Disastro Carife: ecco gli “aiuti umanitari”

01 carife destino segnatoVerranno annunciate entro la settimana le misure che il governo intende mettere in campo per i risparmiatori – azionisti e obbligazionisti subordinati – che hanno visto azzerati i propri investimenti a seguito del decreto salva-banche del 22 novembre scorso.

Come sappiamo, tra le banche coinvolte nel decreto del 22 novembre figura anche la Cassa di risparmio di Ferrara. Il governo sarebbe orientato a mettere a punto un fondo di solidarietà che potrebbe coprire il 20% circa del denaro perduto da coloro che possedevano obbligazioni subordinate delle due banche. Il fondo potrebbe ammontare a 100 milioni di euro circa, finanziati in parte con risorse pubbliche, in parte dal sistema bancario. Il ministro dell’economia Padoan, parlando da Bruxelles, dove si trovava ieri per partecipare al vertice Ecofin dei ministri economici europei, ha precisato che l’operazione va considerato un aiuto di carattere umanitario alle fasce di risparmiatori più deboli, e non un rimborso o un indennizzo: come tale non dovrebbe incorrere nelle obiezioni europee contro gli aiuti di Stato.

Intanto, il Movimento cinque stelle ha rilanciato, con una conferenza stampa alla Camera, le proprie proposte, alternative alle misure del governo: le banche andrebbero salvate con un intervento del fondo interbancario di garanzia sui depositi, come si stava tentando di fare per Carife, oppure con un prestito di Stato, come si fece per il Monte dei Paschi di Siena; i risparmiatori che hanno perduto il proprio denaro andrebbero risarciti riducendo i dividendi che la Banca d’Italia riconosce ai propri soci, cioè le altre banche italiane. “Bisogna intervenire – hanno detto i rappresentanti del movimento cinque stelle, criticando duramente il governo – perché quanto accaduto mina profondamente la fiducia di tutti i risparmiatori nel sistema bancario italiano”.

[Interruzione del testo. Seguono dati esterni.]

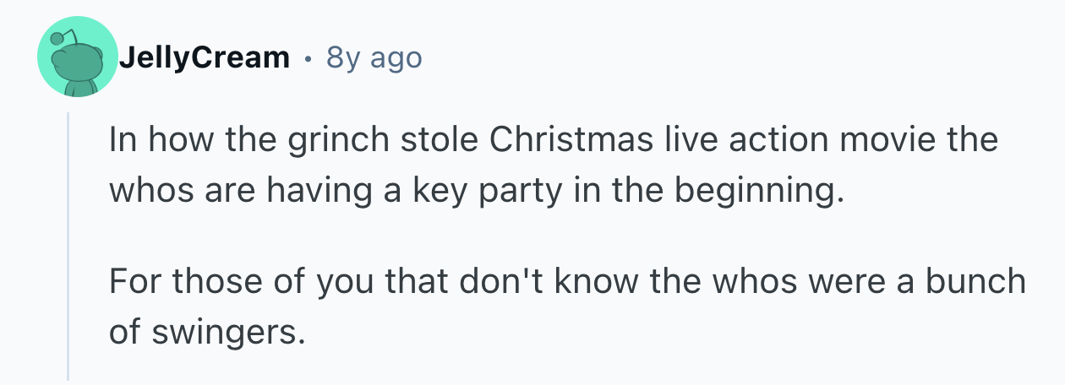
Task: Click the "8y ago" comment timestamp
Action: (374, 57)
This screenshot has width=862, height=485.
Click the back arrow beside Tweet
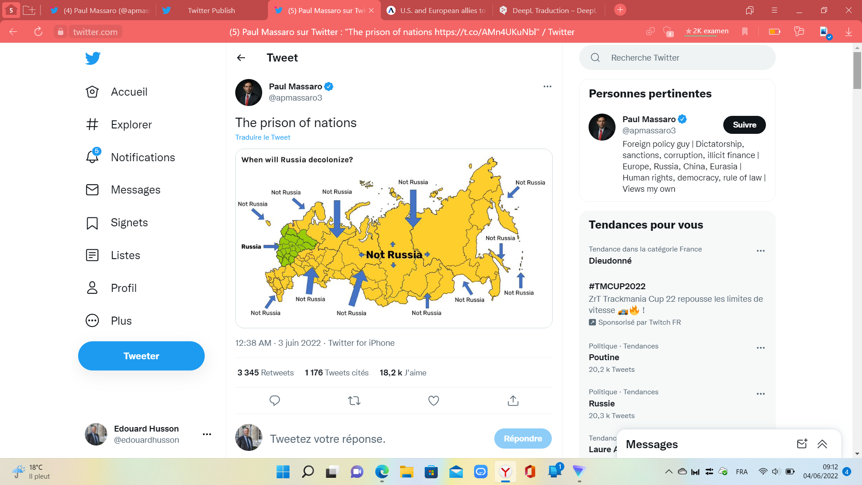[x=241, y=57]
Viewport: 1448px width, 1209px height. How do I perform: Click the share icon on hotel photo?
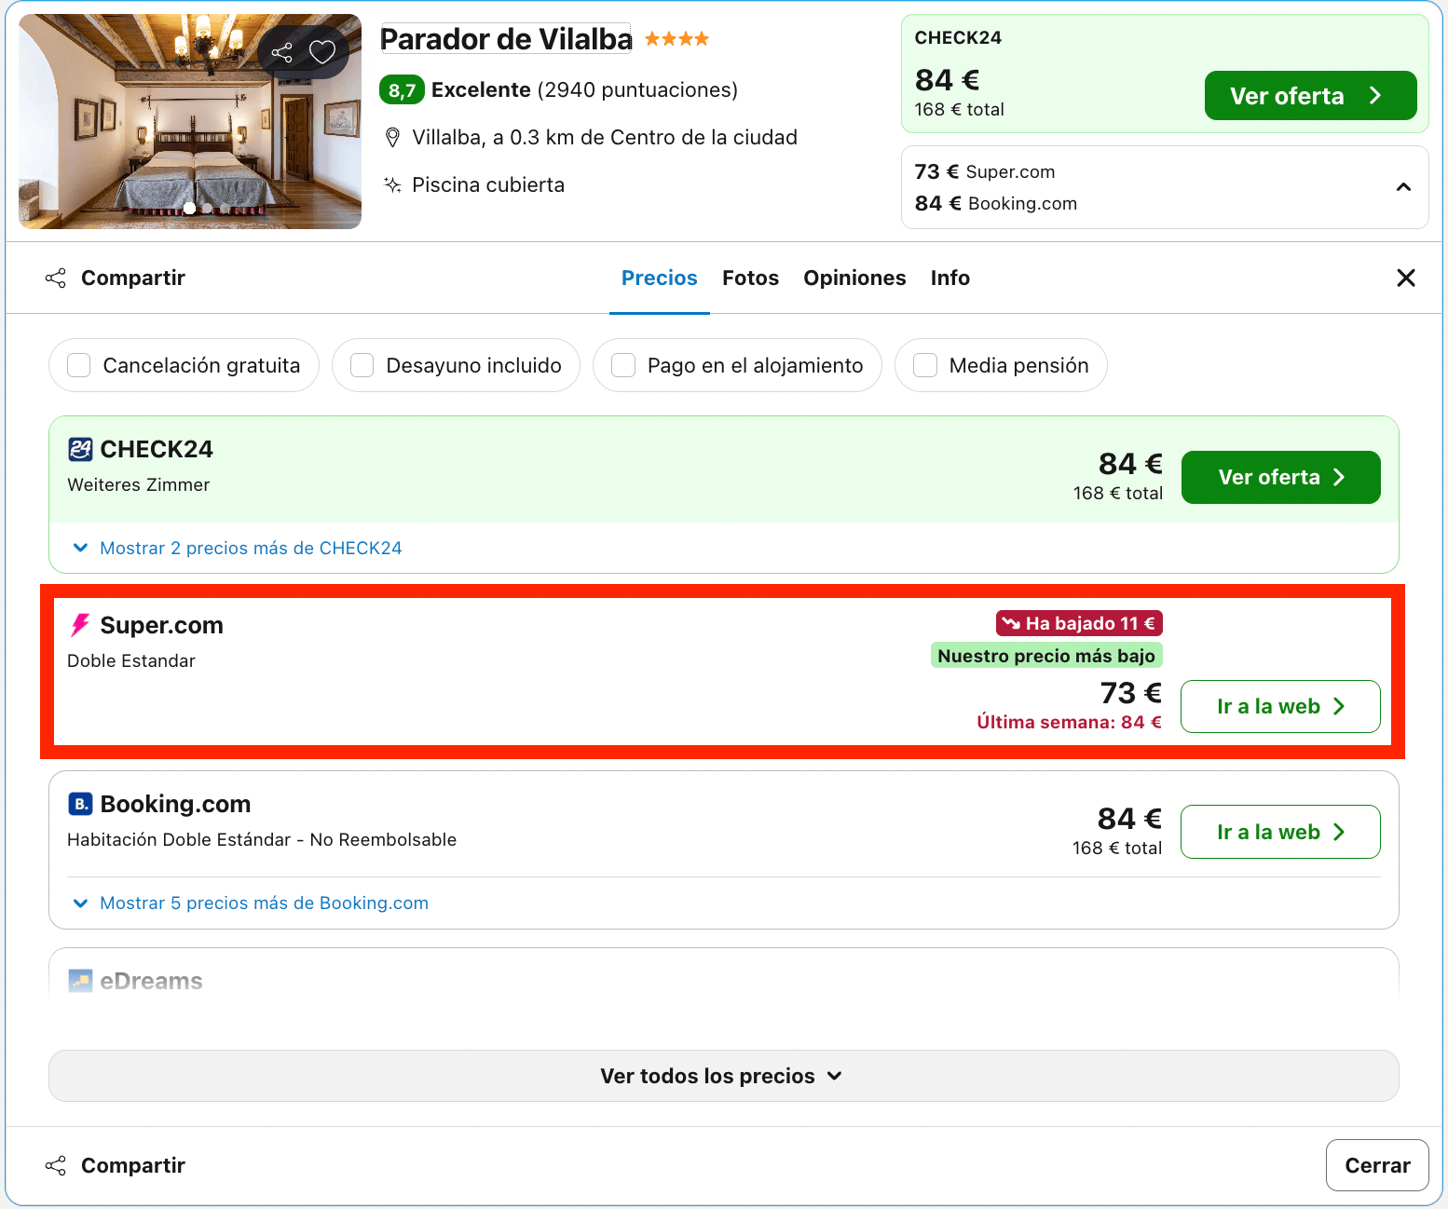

Domani invece il dibattito è destinato ad accendersi in consiglio regionale durante il question time: la Lega nord chiederà al presidente della regione di sollevare la questione di legittimità costituzionale rispetto al decreto 183, il cosiddetto salva-banche. Aggiunge Fabbri: ““I risparmiatori traditi vanno risarciti. Tutti, senza discriminazioni. Il premier dovrebbe risarcirli di tasca propria”.